• Material provided:
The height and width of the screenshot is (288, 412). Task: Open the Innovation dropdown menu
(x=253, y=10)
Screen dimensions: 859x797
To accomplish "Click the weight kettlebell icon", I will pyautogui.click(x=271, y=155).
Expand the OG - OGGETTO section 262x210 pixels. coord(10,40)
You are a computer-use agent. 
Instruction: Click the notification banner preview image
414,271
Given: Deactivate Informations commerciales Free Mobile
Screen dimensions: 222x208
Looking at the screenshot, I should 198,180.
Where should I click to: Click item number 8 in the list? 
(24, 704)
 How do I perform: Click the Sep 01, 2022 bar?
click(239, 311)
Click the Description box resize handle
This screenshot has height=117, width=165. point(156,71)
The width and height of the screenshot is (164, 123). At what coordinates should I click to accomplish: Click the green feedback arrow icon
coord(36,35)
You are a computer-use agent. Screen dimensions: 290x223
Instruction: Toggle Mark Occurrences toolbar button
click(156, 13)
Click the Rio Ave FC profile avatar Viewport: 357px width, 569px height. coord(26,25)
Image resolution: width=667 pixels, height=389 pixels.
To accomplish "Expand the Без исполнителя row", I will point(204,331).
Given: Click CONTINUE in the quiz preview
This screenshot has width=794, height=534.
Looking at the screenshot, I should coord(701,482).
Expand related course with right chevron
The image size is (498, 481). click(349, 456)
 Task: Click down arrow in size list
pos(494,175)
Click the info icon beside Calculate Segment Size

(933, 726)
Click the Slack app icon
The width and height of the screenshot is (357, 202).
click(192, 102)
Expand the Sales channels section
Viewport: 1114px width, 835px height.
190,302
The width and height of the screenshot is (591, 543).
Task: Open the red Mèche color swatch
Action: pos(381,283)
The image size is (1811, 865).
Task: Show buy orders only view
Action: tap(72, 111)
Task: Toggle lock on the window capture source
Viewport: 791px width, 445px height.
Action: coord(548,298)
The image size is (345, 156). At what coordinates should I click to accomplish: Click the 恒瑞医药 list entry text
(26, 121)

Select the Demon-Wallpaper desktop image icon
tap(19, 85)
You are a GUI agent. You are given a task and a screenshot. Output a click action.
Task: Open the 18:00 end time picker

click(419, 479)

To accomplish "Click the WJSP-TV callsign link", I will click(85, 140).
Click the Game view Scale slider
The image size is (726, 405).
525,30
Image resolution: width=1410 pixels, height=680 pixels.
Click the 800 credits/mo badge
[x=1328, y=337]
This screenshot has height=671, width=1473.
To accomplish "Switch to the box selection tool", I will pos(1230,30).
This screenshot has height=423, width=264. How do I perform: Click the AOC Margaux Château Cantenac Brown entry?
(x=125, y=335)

• Brief: This exercise requires an exact copy of all the records.

• Answer to the exercise:
The height and width of the screenshot is (288, 412). Task: Open the Innovation dropdown menu
(x=253, y=10)
Screen dimensions: 859x797
To accomplish "Click the weight kettlebell icon", I will pyautogui.click(x=271, y=155).
Expand the OG - OGGETTO section 262x210 pixels. coord(10,40)
You are a computer-use agent. 
Instruction: Click the notification banner preview image
414,271
Given: Deactivate Informations commerciales Free Mobile
Screen dimensions: 222x208
Looking at the screenshot, I should 198,180.
Where should I click to: Click item number 8 in the list? 
(24, 704)
 How do I perform: Click the Sep 01, 2022 bar?
click(239, 311)
Click the Description box resize handle
This screenshot has height=117, width=165. point(156,71)
The width and height of the screenshot is (164, 123). At what coordinates should I click to accomplish: Click the green feedback arrow icon
coord(36,35)
You are a computer-use agent. Screen dimensions: 290x223
Instruction: Toggle Mark Occurrences toolbar button
click(156, 13)
Click the Rio Ave FC profile avatar Viewport: 357px width, 569px height. coord(26,25)
Image resolution: width=667 pixels, height=389 pixels.
To accomplish "Expand the Без исполнителя row", I will point(204,331).
Given: Click CONTINUE in the quiz preview
This screenshot has width=794, height=534.
Looking at the screenshot, I should coord(701,482).
Expand related course with right chevron
The image size is (498, 481). click(349, 456)
 Task: Click down arrow in size list
pos(494,175)
Click the info icon beside Calculate Segment Size

(933, 726)
Click the Slack app icon
The width and height of the screenshot is (357, 202).
click(192, 102)
Expand the Sales channels section
Viewport: 1114px width, 835px height.
190,302
The width and height of the screenshot is (591, 543).
Task: Open the red Mèche color swatch
Action: pos(381,283)
The image size is (1811, 865).
Task: Show buy orders only view
Action: tap(72, 111)
Task: Toggle lock on the window capture source
Viewport: 791px width, 445px height.
Action: coord(548,298)
The image size is (345, 156). At what coordinates should I click to accomplish: Click the 恒瑞医药 list entry text
(26, 121)

Select the Demon-Wallpaper desktop image icon
tap(19, 85)
You are a GUI agent. You are given a task and a screenshot. Output a click action.
Task: Open the 18:00 end time picker

click(419, 479)

To accomplish "Click the WJSP-TV callsign link", I will click(85, 140).
Click the Game view Scale slider
The image size is (726, 405).
525,30
Image resolution: width=1410 pixels, height=680 pixels.
Click the 800 credits/mo badge
[x=1328, y=337]
This screenshot has height=671, width=1473.
To accomplish "Switch to the box selection tool", I will pos(1230,30).
This screenshot has height=423, width=264. How do I perform: Click the AOC Margaux Château Cantenac Brown entry?
(x=125, y=335)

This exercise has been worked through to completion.